*** Opening Task inputs ***

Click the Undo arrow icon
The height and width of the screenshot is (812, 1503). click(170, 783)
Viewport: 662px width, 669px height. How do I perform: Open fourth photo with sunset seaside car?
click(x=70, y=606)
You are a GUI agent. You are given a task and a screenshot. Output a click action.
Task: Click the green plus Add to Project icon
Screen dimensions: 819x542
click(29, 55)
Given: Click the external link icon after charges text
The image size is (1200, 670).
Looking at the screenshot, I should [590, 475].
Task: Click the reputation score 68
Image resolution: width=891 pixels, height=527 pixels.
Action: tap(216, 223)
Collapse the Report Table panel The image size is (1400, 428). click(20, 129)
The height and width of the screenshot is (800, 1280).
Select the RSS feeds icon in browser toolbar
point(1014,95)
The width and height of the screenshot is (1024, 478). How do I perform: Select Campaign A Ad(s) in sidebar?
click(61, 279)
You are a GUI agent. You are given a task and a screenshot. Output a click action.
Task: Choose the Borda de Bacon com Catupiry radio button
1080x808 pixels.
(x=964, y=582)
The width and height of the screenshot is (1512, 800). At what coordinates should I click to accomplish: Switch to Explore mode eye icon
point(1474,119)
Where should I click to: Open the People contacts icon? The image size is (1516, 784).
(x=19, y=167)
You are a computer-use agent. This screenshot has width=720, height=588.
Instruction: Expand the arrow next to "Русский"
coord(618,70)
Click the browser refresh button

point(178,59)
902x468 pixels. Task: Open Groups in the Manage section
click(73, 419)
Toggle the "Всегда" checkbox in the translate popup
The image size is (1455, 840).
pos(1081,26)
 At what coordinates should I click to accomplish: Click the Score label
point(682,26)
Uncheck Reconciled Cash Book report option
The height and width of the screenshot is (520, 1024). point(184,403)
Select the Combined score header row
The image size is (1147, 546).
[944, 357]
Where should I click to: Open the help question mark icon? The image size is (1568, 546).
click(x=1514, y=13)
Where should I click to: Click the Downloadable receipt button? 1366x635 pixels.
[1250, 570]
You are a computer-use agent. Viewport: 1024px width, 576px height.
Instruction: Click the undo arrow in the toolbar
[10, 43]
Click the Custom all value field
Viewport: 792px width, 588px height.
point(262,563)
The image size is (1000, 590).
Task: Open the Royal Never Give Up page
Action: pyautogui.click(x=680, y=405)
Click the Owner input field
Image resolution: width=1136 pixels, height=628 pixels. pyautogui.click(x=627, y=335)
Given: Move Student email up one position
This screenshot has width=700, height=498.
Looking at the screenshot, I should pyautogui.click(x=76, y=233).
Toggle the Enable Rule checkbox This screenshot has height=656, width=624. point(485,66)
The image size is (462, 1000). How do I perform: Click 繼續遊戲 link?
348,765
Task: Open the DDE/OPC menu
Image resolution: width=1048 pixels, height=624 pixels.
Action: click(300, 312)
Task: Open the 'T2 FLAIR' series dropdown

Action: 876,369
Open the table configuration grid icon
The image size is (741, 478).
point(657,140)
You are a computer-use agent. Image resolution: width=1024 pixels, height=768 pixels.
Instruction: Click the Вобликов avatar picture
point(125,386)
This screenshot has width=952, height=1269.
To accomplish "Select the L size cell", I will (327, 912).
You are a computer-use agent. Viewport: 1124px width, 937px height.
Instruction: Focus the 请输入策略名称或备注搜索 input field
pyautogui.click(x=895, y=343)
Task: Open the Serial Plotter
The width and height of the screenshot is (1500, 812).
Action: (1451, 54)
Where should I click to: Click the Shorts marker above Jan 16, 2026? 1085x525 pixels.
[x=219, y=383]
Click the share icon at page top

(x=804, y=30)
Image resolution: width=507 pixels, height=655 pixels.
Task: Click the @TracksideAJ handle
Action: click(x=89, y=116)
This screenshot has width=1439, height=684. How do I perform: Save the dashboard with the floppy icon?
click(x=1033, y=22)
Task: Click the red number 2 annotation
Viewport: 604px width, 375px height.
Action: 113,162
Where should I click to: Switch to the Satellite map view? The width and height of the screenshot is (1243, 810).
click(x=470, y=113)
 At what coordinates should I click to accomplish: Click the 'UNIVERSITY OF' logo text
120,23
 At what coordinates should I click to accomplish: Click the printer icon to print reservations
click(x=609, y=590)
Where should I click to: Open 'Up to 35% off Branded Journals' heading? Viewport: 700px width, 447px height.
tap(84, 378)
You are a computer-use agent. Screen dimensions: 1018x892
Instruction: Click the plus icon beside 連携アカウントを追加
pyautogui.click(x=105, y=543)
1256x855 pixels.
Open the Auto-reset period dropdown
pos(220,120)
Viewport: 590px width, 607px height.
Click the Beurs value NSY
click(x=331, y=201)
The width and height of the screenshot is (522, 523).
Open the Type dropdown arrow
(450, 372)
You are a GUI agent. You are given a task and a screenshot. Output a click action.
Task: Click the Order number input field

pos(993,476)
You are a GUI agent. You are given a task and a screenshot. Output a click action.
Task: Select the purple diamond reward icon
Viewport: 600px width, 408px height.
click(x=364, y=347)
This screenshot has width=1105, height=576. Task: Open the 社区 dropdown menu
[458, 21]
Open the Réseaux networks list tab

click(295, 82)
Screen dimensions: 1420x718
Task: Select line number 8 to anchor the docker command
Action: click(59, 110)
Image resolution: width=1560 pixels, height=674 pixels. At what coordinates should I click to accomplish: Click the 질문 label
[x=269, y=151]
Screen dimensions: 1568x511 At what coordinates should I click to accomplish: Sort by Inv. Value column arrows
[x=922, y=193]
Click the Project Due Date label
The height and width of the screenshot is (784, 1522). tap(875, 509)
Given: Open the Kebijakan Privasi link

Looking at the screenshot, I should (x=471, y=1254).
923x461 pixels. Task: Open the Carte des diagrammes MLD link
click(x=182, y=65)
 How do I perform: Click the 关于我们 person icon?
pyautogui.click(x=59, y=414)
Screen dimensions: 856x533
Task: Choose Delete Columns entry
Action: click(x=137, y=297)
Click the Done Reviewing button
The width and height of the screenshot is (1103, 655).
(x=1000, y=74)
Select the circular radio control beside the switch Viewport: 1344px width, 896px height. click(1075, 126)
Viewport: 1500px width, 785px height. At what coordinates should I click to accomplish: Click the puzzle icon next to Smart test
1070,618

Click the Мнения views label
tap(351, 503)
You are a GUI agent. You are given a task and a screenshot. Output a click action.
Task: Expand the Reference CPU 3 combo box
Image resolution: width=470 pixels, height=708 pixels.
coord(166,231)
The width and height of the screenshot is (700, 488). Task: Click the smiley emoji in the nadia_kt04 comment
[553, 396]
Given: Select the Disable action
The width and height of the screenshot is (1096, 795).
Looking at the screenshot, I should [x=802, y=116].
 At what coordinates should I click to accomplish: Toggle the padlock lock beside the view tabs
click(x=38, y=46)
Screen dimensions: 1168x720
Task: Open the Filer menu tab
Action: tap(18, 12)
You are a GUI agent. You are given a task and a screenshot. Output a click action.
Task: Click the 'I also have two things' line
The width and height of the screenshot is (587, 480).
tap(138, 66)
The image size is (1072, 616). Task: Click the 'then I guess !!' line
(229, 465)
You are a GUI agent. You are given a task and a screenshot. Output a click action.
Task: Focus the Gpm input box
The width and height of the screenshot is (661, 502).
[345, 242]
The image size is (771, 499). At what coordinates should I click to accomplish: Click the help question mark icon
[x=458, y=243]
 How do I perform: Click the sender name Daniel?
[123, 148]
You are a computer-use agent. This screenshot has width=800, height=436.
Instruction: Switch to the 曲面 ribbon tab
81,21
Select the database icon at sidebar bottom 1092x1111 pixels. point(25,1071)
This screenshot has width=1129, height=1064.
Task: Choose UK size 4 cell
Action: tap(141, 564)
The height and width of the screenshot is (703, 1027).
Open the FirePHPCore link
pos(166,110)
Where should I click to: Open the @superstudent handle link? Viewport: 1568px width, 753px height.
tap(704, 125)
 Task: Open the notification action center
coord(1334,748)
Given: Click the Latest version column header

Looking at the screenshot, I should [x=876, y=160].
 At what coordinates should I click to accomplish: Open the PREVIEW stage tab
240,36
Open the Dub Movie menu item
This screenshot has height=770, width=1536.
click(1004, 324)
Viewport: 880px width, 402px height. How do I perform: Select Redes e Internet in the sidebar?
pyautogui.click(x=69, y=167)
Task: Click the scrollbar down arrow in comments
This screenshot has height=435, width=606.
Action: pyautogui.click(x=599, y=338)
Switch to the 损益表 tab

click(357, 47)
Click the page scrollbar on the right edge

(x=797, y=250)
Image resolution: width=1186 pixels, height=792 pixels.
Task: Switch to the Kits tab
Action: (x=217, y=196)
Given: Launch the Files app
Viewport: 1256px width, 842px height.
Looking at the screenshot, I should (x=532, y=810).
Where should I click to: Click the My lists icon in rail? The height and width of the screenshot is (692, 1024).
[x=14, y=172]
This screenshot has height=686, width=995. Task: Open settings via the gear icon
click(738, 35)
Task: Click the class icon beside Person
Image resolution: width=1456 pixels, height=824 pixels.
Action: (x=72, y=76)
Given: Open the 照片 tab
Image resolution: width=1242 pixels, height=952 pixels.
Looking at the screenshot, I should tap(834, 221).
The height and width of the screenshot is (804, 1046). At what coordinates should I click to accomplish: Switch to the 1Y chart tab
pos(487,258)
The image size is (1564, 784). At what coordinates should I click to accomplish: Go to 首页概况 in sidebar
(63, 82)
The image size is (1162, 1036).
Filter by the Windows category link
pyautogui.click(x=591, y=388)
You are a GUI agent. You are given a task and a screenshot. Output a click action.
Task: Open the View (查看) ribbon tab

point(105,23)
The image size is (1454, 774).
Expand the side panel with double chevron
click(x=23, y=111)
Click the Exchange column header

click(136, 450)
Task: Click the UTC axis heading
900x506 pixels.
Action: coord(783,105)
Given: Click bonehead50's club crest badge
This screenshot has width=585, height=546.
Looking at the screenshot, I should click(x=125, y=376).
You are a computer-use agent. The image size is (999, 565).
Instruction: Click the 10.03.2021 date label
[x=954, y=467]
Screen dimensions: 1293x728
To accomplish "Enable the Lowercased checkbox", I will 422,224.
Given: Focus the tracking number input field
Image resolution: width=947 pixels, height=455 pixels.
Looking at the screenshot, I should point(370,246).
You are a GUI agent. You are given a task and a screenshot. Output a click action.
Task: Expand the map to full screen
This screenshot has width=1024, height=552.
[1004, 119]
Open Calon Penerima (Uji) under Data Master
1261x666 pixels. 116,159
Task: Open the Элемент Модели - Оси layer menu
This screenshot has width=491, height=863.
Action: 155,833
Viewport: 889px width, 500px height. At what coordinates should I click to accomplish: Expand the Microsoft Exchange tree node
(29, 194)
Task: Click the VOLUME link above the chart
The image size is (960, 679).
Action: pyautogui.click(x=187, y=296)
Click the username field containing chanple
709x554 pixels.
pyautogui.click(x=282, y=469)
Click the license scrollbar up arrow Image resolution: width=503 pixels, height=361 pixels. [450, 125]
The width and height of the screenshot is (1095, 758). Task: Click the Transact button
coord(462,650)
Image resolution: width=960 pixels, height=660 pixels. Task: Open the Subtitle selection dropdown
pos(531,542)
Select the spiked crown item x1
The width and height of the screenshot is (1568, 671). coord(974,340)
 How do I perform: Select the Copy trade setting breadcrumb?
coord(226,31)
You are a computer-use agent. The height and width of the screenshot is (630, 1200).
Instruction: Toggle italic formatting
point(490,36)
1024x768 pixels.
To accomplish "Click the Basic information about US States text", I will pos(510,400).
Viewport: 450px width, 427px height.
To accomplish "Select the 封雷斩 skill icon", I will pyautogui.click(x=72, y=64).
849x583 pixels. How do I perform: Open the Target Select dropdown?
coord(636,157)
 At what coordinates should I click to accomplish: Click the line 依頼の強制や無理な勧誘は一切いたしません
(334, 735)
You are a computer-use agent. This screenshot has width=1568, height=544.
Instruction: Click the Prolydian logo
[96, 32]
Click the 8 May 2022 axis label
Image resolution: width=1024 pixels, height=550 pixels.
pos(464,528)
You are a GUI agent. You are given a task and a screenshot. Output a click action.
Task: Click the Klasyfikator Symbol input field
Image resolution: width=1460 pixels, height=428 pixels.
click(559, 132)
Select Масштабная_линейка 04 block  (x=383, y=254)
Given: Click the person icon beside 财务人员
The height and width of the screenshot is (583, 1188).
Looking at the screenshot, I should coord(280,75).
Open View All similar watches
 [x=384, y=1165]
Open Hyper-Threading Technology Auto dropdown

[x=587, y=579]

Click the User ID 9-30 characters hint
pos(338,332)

*** Closing Task inputs ***

## About this exercise
What lines of the material above hold the string "radio"? Please copy them.

## Answer to this exercise
Task: Choose the Borda de Bacon com Catupiry radio button
Select the circular radio control beside the switch Viewport: 1344px width, 896px height. click(1075, 126)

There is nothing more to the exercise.